Password management software

RoboForm is a password manager, which is a class of software that allows users to have secure, unique passwords for every website accessed. It is amongst the older password managers on the market, developed by US company Siber Systems, distributed as a freemium product with a subscription plan, available on macOS, Windows, iOS and Android and as a plugin for web browsers.

The Password Checkup tool uses zxcvbn to assess password strength.It detects credential breaches by querying the Have I Been Pwned? database.

== Overview ==
Siber Systems is a company founded in 1995 by Vadim Maslov with headquarters in Fairfax, Virginia. The company was founded to capitalize on research into text parsing, compilation and transformation to produce useful, commercially-viable technologies. They released RoboForm as their first consumer product in 1999.

RoboForm was initially a form-filling utility and was further developed into a full-fledged password manager, then delivered with password generator, password capturer, password importer, multi-factor authentication and secure password sharing.

The first business version of RoboForm was released in 2009. In 2010 it was introduced premium cross-platform subscription service for individuals and in 2015, Siber Systems launched RoboForm as a software as a service solution (SaaS). The freemium model was available starting in 2017.

== Security Criticism ==
=== 2024 Evaluation of Password Checkup Tools ===
A 2024 study by Hutchinson et al. examined the “password checkup” features of 14 password managers, including RoboForm, using weak, breached, and randomly generated passwords. The authors found that the evaluated products reported weak and compromised passwords inconsistently and sometimes incompletely. No manager successfully flagged all known breached passwords. The study concludes that such inconsistencies may give users a false sense of security.

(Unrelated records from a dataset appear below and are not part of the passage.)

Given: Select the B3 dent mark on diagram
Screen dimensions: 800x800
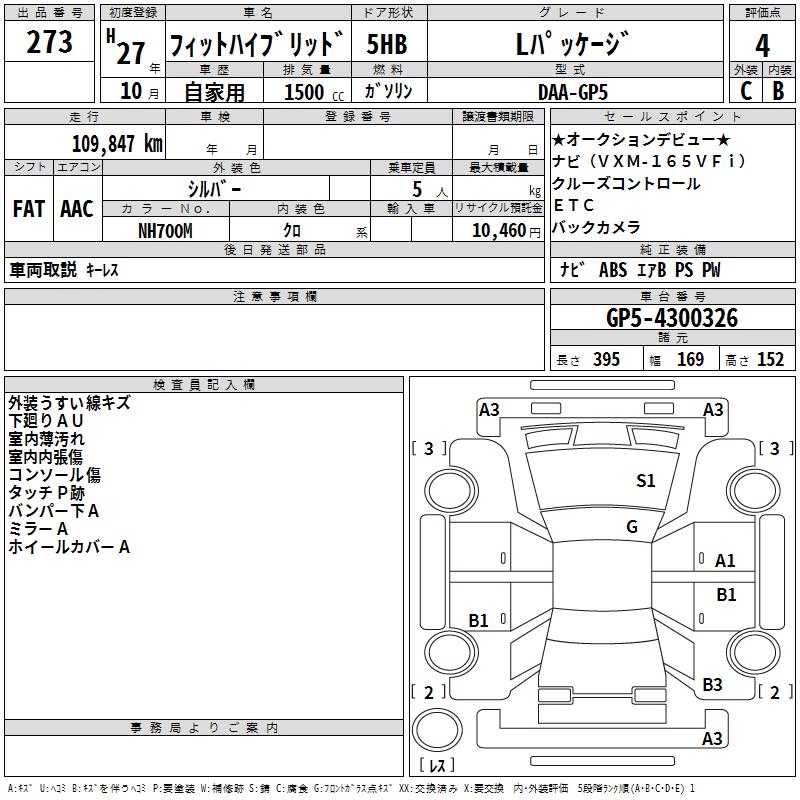Looking at the screenshot, I should (x=712, y=685).
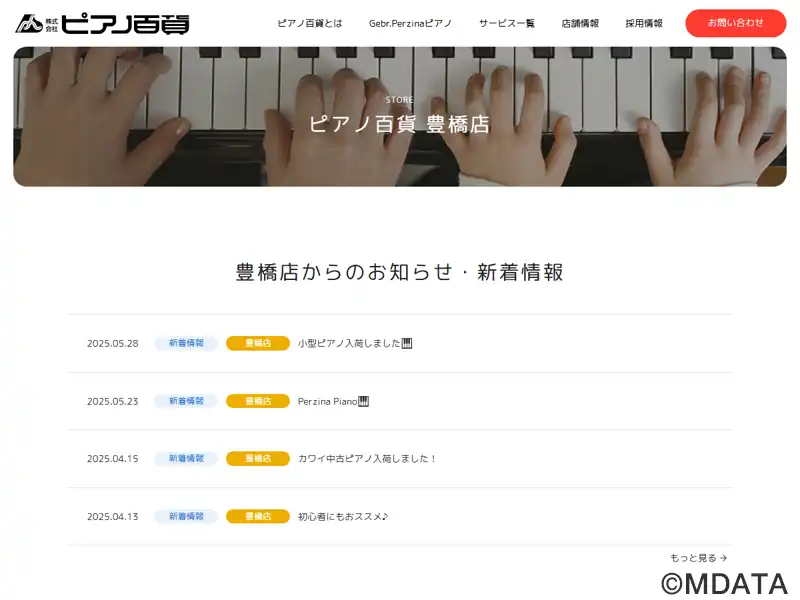Open the Perzina Piano news post

[327, 402]
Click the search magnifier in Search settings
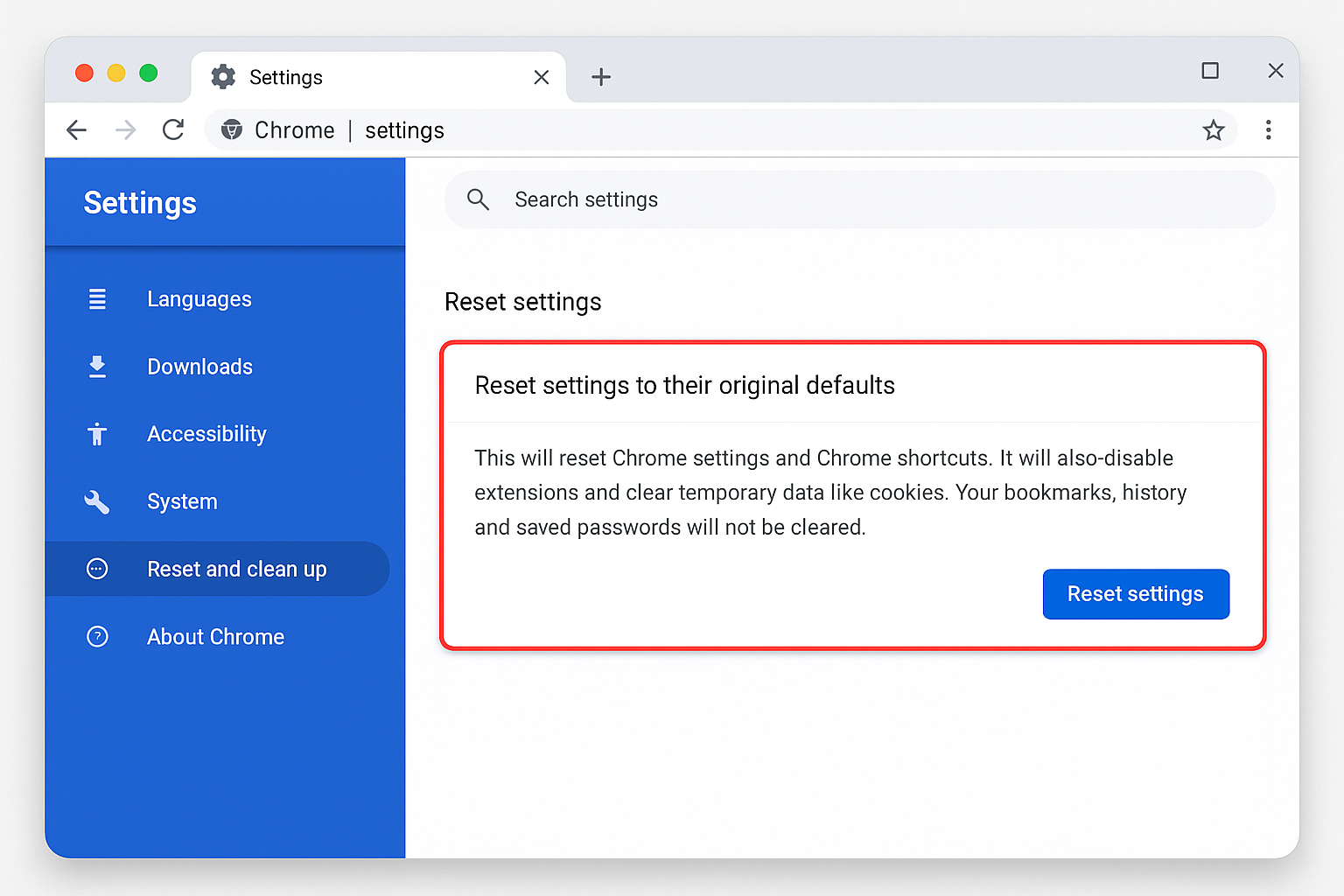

=== 2025 DOM-based Extension Clickjacking ===
Security researcher Marek Tóth presented a vulnerability in browser extensions of several password managers (including RoboForm) at DEF CON 33 on August 9, 2025. In their default configurations, these extensions were shown to be exposed to a DOM-based extension clickjacking technique, allowing attackers to exfiltrate user data with just a single click. The affected password manager vendors were notified in April 2025. According to Tóth, RoboForm version 9.7.6 (July 25, 2025) addressed the issue.